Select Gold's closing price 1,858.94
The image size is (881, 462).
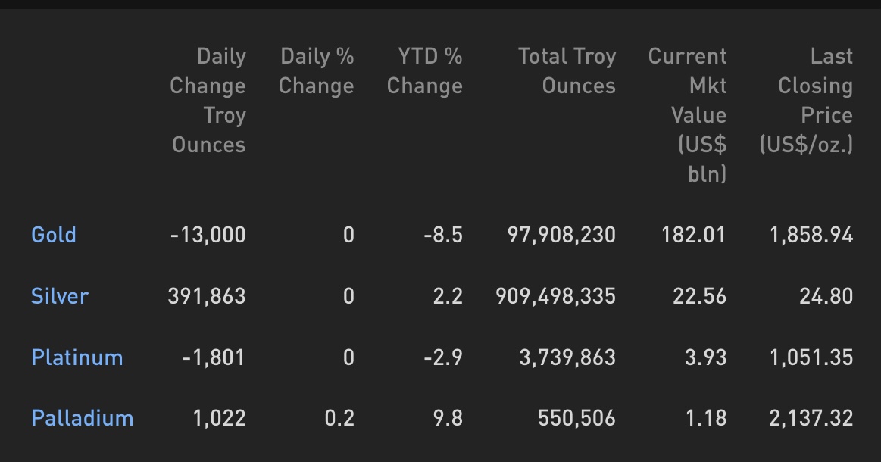point(811,234)
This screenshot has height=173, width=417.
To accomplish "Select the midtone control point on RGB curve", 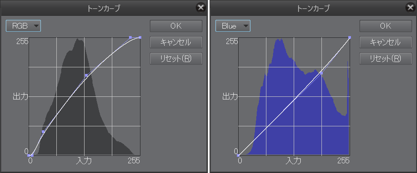I will point(86,75).
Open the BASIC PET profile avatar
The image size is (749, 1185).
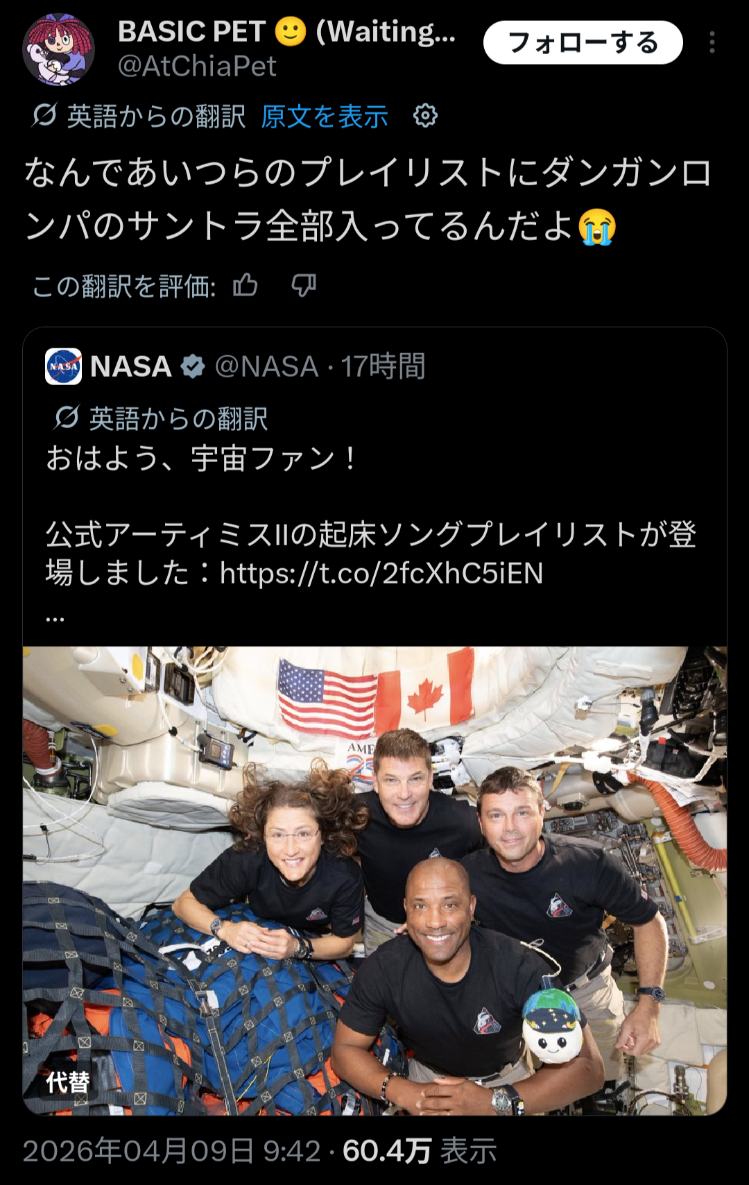[58, 49]

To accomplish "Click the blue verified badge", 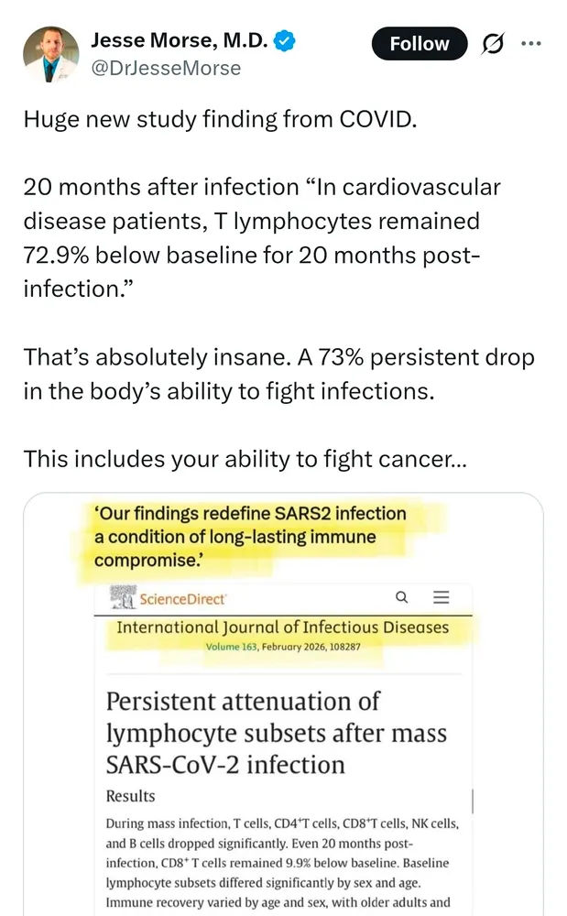I will (285, 41).
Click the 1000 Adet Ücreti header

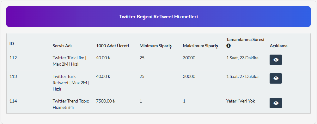113,46
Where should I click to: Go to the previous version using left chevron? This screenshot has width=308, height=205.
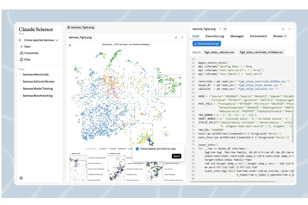(x=220, y=29)
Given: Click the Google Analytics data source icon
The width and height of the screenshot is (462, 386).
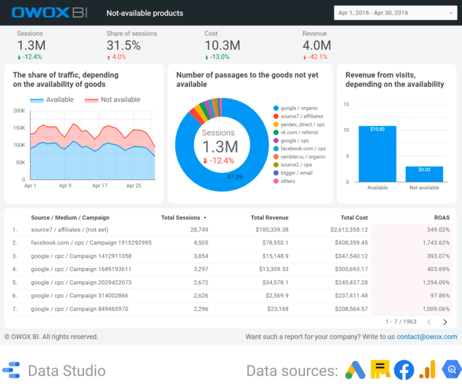Looking at the screenshot, I should (x=428, y=370).
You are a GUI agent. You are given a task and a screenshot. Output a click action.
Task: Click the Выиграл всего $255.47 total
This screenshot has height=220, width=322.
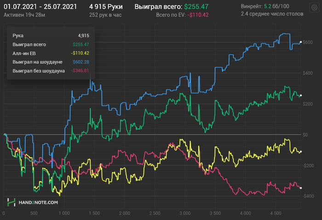tap(171, 7)
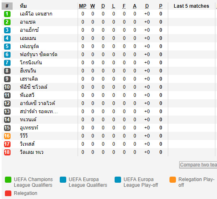Click the red rank 17 badge

[x=7, y=144]
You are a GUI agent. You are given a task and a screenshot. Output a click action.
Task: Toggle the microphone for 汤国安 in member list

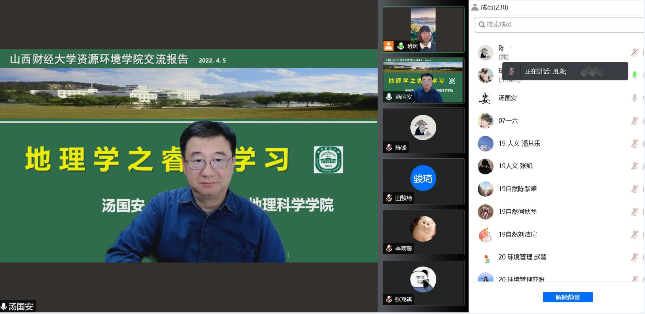[634, 98]
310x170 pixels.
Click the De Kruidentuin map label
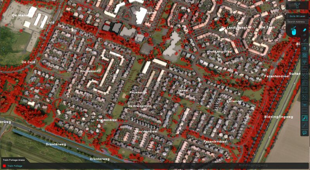140,106
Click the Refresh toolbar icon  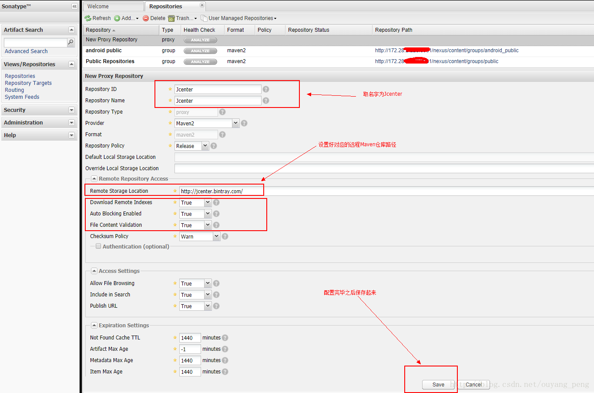88,18
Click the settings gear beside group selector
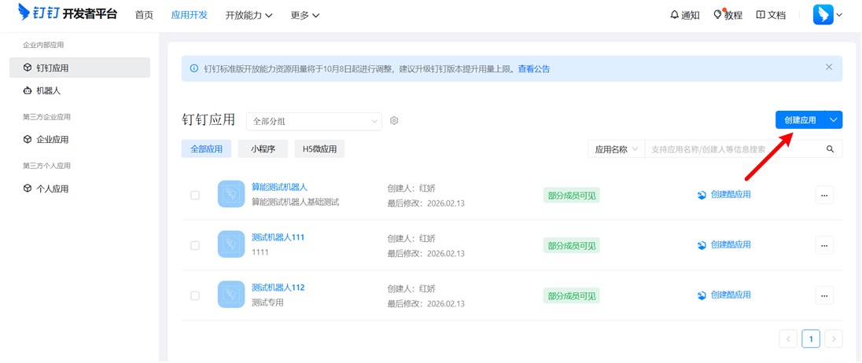This screenshot has width=862, height=363. pos(395,120)
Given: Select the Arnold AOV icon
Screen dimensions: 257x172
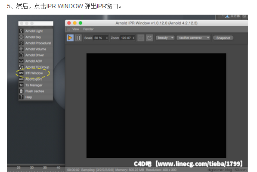Looking at the screenshot, I should click(21, 61).
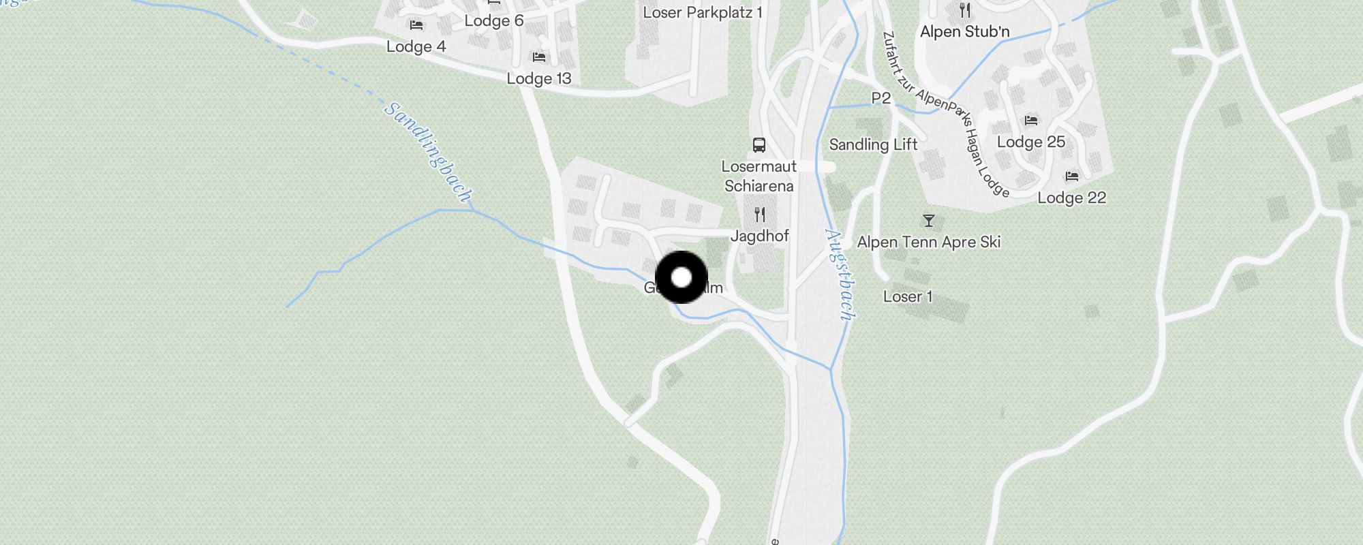Click the Lodge 4 bed icon
Viewport: 1363px width, 545px height.
416,25
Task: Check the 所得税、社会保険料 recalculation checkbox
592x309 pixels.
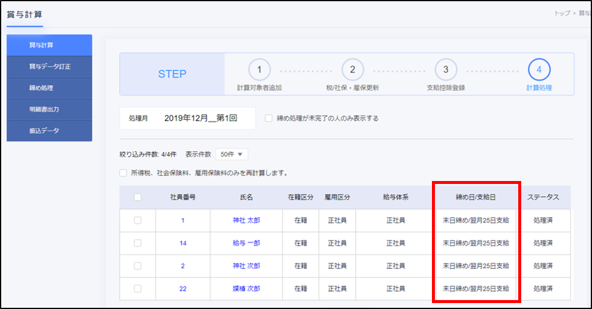Action: (x=123, y=173)
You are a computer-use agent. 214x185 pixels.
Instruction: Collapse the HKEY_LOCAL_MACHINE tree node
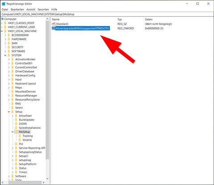(2, 31)
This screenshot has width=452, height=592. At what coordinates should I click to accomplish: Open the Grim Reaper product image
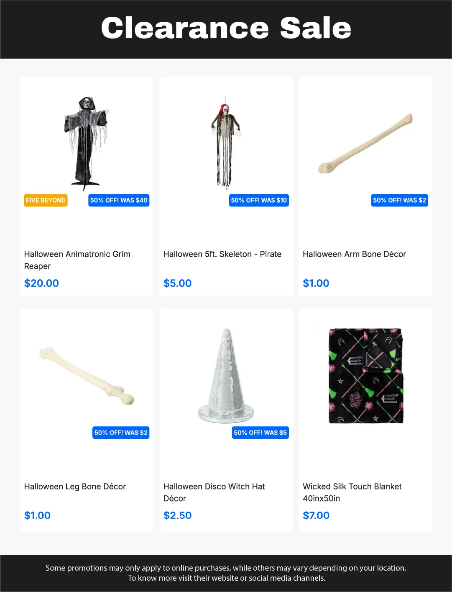87,143
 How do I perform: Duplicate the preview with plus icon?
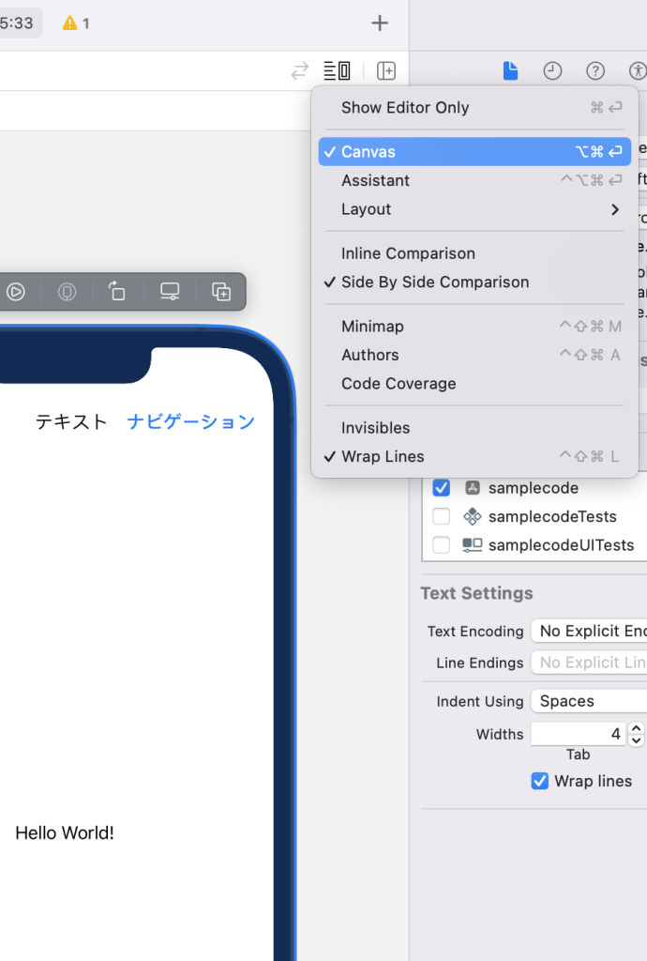(x=221, y=292)
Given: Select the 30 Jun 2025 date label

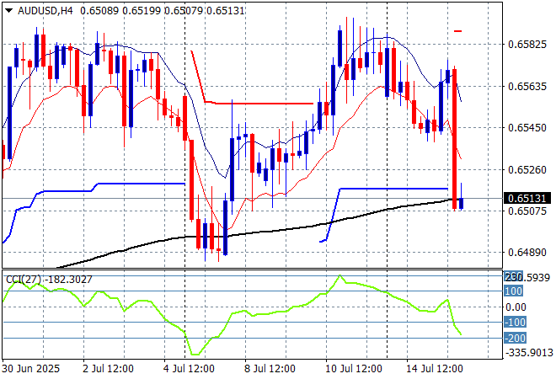Looking at the screenshot, I should 31,369.
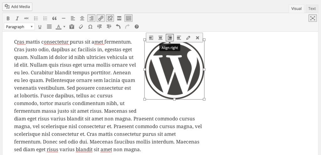Open the Paragraph format dropdown
321x155 pixels.
tap(19, 27)
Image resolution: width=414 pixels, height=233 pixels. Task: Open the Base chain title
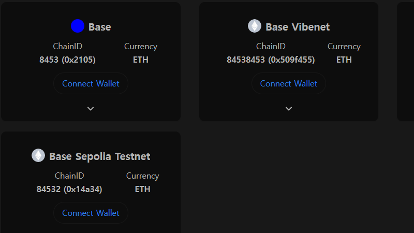pyautogui.click(x=99, y=27)
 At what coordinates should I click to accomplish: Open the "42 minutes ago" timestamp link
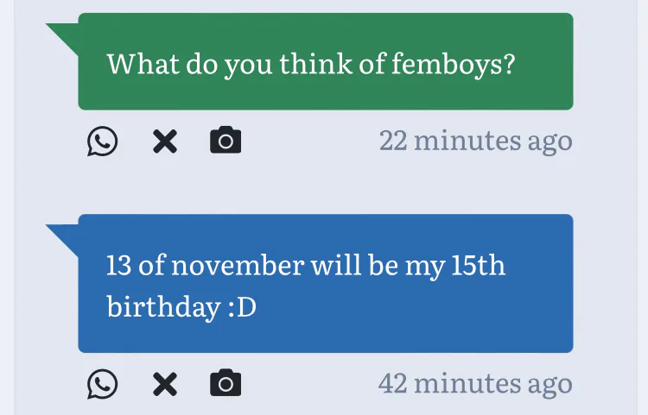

◇ ◇ ◇ ◇ ◇

__REQUIREMENT__: Would you restate, exactly and with no pictures, the lines of the entries above from the one containing "Click the settings gear beside group selector" through the one containing "Given: Select the Arnold AOV icon"?

__TASK RESULT__:
Click the settings gear beside group selector
This screenshot has width=862, height=363. pos(395,120)
Given: Select the Arnold AOV icon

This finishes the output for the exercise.